=== Page extract ===
Build a Serverless Todo App With AWS, Pulumi, and Python
Try this step-by-step guide to build and deploy a scalable serverless app that’s accessible through a RESTful API.
Developers charged with building modern, scalable applications often face the burden of having to learn new skills, but there are alternatives that can speed and simplify their work. This tutorial provides a practical, hands-on guide to deploying a serverless app that’s accessible through a RESTful API. Following along will give you valuable skills in serverless architecture, Infrastructure as Code (IaC) and API development, empowering you to create efficient and cost-effective solutions.
In this tutorial, I’ll walk through a step-by-step process for creating a serverless application using Amazon Web Services (AWS) Lambda, Docker and AWS API Gateway, all orchestrated with Pulumi using Python. By the end of this guide, you’ll have a deployed serverless application that can be accessed via a RESTful API.
Why Use Pulumi and Serverless for This Project?
=== Supplied data ===
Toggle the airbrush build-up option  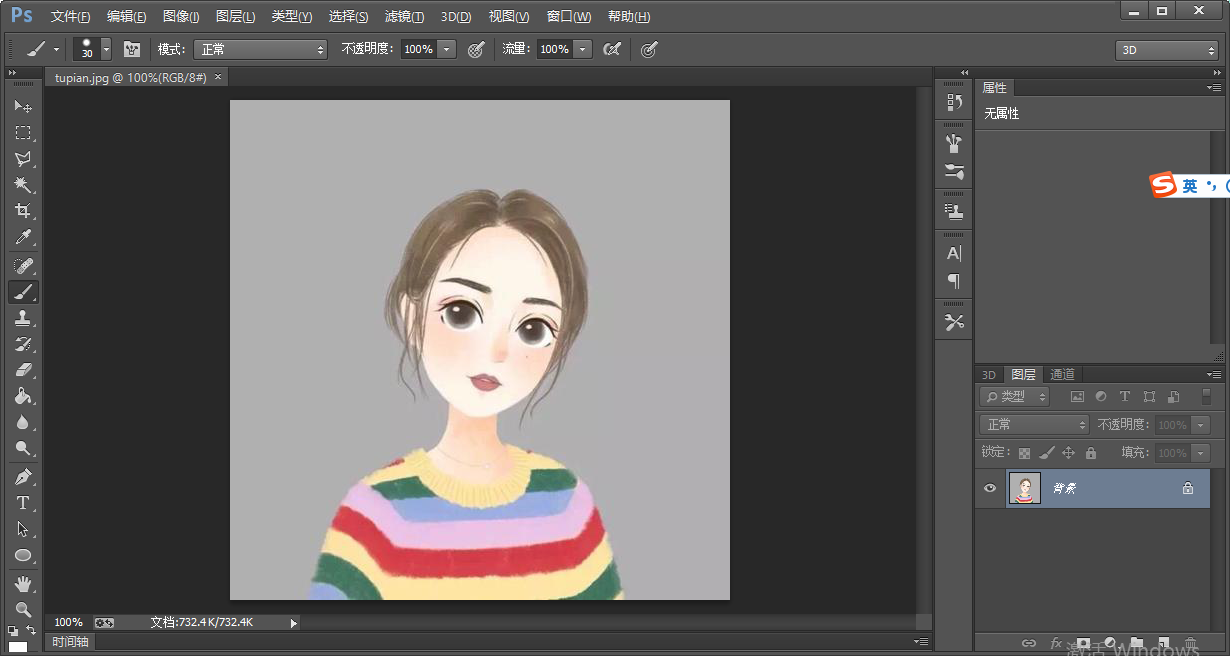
===
*Set tasks*
a - Repeat the part of the Pulumi tutorial between "In this tutorial, I’ll" and "via a RESTful API.", inclusive.
b - According to the Pulumi tutorial, what does a reader gain by following along with the guide?
c - In the Pulumi tutorial, which tools and services are used to create the serverless application?
The lines are separate material, unrelated to the Pulumi tutorial.

*Replies*
a -
In this tutorial, I’ll walk through a step-by-step process for creating a serverless application using Amazon Web Services (AWS) Lambda, Docker and AWS API Gateway, all orchestrated with Pulumi using Python. By the end of this guide, you’ll have a deployed serverless application that can be accessed via a RESTful API.

b - Following along gives the reader valuable skills in serverless architecture, Infrastructure as Code (IaC) and API development. Those skills empower the reader to create efficient and cost-effective solutions.

c - AWS Lambda, Docker and AWS API Gateway, all orchestrated with Pulumi using Python.